BRIEF DESCRIPTION OF THE DRAWINGS

[0009] The accompanying drawings illustrate embodiments of the present invention. The components in the accompanying drawings are not necessarily to scale but, together with the description, serve to explain some principles of the invention.

[0010] FIG. 1A is a simplified block diagram of an electrochemical power source system.

[0011] FIG. 1B is a simplified block diagram of an alternate embodiment of an electrochemical power source system.

[0012] FIG. 1C is a schematic block diagram of an electric vehicle comprising a propulsion system with a power source having internal series redundancy, according to the present invention.

[0013] FIG. 2 is a block diagram of a power source comprising fuel-cell based power supplies connected in series and each having an anti-parallel bypass diode, according to the present invention.

[0014] FIG. 3 is a block diagram of a dc-to-dc power converter comprising selectable voltage levels, according to the present invention.

[0015] FIG. 4 is a line graph of output voltages for the series-connected power supplies of FIG. 2, according to the present invention.

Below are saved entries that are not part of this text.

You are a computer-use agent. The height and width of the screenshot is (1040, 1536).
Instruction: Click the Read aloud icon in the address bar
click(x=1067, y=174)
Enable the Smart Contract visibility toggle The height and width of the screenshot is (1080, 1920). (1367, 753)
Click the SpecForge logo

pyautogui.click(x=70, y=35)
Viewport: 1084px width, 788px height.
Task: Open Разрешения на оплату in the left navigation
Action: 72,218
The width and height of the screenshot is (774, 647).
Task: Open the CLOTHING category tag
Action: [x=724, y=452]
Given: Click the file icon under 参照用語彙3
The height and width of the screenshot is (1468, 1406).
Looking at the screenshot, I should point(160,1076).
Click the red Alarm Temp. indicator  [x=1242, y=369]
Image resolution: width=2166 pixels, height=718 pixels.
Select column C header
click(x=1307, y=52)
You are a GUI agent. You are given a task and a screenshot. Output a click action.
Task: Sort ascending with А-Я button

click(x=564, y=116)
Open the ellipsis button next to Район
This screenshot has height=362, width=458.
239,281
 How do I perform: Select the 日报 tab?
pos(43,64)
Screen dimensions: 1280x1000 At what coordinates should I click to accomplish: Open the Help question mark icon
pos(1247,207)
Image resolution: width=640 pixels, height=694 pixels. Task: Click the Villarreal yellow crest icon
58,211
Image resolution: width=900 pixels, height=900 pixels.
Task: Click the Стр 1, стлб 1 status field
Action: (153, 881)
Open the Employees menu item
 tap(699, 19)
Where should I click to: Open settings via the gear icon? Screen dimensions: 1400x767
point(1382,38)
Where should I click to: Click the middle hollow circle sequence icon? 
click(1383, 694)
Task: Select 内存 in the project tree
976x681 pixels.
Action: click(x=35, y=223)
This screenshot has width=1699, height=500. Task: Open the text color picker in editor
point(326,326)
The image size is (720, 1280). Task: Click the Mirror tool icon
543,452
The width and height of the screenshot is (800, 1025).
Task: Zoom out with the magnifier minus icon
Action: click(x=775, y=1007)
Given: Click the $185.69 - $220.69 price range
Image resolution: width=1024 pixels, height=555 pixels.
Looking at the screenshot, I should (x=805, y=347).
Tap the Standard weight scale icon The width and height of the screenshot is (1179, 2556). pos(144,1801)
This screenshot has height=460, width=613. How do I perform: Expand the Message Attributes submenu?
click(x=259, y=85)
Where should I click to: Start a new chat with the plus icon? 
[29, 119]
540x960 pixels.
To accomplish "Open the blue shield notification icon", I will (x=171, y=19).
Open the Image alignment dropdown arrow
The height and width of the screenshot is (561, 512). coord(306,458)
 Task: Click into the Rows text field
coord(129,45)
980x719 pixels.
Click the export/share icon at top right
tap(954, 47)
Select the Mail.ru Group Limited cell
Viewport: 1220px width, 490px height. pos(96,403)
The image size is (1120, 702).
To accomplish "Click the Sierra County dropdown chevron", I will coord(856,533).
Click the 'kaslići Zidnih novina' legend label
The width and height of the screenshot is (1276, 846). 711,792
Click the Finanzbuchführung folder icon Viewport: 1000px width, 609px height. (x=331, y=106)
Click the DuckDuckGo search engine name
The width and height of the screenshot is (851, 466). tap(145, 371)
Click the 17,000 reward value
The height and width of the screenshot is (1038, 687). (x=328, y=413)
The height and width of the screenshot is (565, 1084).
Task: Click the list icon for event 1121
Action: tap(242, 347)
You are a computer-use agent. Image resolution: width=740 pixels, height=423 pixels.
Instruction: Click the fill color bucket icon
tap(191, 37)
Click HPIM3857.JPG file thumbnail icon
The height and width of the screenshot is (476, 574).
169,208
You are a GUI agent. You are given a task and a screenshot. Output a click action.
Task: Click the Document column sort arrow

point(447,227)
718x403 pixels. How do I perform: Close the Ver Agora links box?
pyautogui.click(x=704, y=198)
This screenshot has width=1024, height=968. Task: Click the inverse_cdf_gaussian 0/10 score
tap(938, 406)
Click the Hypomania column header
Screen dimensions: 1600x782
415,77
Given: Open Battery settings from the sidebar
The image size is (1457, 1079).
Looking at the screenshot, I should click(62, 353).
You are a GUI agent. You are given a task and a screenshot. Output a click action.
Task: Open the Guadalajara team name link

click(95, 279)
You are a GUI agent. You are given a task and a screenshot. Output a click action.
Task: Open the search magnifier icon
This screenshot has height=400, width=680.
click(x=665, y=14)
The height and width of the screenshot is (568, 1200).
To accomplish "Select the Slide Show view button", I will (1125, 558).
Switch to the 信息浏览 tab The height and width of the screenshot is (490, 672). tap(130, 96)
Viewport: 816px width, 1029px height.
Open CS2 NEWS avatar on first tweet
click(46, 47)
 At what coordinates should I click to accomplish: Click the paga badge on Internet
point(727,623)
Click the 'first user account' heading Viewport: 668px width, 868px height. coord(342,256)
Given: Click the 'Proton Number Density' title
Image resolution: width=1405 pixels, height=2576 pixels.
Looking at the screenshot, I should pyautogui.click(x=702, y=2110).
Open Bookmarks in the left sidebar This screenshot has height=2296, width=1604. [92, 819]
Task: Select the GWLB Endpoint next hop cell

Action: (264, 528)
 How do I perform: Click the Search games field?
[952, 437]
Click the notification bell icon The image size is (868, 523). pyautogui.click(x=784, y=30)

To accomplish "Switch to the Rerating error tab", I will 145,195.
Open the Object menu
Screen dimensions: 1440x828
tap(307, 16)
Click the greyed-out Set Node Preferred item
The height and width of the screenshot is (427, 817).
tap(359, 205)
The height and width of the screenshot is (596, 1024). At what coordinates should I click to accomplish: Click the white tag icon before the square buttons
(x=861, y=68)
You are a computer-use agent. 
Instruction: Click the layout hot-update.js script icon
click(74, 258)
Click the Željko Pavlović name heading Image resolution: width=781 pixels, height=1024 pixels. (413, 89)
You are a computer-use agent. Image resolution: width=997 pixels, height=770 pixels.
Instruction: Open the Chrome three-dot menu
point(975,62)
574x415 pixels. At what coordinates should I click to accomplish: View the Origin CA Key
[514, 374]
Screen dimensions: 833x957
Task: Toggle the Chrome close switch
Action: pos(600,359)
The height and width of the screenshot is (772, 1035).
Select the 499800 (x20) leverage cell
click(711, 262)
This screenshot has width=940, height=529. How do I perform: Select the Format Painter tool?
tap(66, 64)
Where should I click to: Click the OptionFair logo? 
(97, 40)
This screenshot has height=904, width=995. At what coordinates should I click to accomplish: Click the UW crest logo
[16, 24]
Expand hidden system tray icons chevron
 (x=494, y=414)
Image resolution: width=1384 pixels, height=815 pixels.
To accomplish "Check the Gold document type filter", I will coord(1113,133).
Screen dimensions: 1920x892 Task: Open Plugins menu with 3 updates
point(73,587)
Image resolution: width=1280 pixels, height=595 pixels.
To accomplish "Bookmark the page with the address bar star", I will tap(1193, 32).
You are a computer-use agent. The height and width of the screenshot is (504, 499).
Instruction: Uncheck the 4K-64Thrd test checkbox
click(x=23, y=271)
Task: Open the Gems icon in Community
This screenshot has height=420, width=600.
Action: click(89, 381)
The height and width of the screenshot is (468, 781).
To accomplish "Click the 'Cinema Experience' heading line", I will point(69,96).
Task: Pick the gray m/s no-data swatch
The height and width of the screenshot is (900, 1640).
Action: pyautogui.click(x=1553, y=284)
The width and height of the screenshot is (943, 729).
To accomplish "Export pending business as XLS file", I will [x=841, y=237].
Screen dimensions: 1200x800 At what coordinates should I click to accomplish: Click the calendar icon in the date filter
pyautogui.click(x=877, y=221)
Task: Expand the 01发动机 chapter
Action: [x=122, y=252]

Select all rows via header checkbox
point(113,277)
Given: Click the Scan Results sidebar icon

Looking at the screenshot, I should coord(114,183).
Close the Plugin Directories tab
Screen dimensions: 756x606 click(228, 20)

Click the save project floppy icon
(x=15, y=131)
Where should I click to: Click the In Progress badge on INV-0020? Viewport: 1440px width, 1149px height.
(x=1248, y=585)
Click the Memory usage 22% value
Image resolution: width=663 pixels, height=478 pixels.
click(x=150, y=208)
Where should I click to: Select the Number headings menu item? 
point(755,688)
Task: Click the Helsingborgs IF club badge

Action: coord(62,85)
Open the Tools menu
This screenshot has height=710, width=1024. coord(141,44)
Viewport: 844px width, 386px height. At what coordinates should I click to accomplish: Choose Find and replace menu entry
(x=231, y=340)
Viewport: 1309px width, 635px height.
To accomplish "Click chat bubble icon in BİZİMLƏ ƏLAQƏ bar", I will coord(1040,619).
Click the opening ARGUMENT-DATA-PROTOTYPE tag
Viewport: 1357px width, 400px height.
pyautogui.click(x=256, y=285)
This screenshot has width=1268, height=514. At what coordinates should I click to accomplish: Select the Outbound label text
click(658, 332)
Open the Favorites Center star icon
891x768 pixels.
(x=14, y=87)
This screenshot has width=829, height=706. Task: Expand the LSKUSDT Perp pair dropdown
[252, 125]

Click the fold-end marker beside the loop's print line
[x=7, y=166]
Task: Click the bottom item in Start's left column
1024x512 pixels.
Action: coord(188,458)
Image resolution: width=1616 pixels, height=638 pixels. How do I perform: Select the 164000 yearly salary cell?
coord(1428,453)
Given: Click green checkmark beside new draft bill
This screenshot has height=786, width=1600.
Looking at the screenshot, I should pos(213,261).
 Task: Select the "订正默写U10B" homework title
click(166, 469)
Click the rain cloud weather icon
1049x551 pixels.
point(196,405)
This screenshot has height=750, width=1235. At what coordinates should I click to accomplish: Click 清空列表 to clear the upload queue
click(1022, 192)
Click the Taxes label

[0016] FIG. 5 is a line graph of output voltages for the series-connected power supplies of FIG. 2 with one power supply not supplying an output voltage, according to the present invention.

[0017] FIG. 6 is a line graph of output voltages for the series-connected power supplies of FIG. 2 with one power supply not supplying an output voltage and the remaining power supplies having an increased voltage output, according to the present invention.

[0018] FIG. 7 is a line graph of output voltages for the series-connected power supplies of FIG. 2 with two power supplies not supplying an output voltage and the remaining power supplies having an increased voltage output, according to the present invention.

DETAILED DESCRIPTION

[0019] As utilized herein, terms such as “approximately,” “about” and “substantially” are intended to allow some leeway in mathematical exactness to account for tolerances that are acceptable in the trade, e.g., any deviation upward or downward from the value modified by “approximately,” “about” or “substantially” by any value in the range(s) of up to 20% of such value.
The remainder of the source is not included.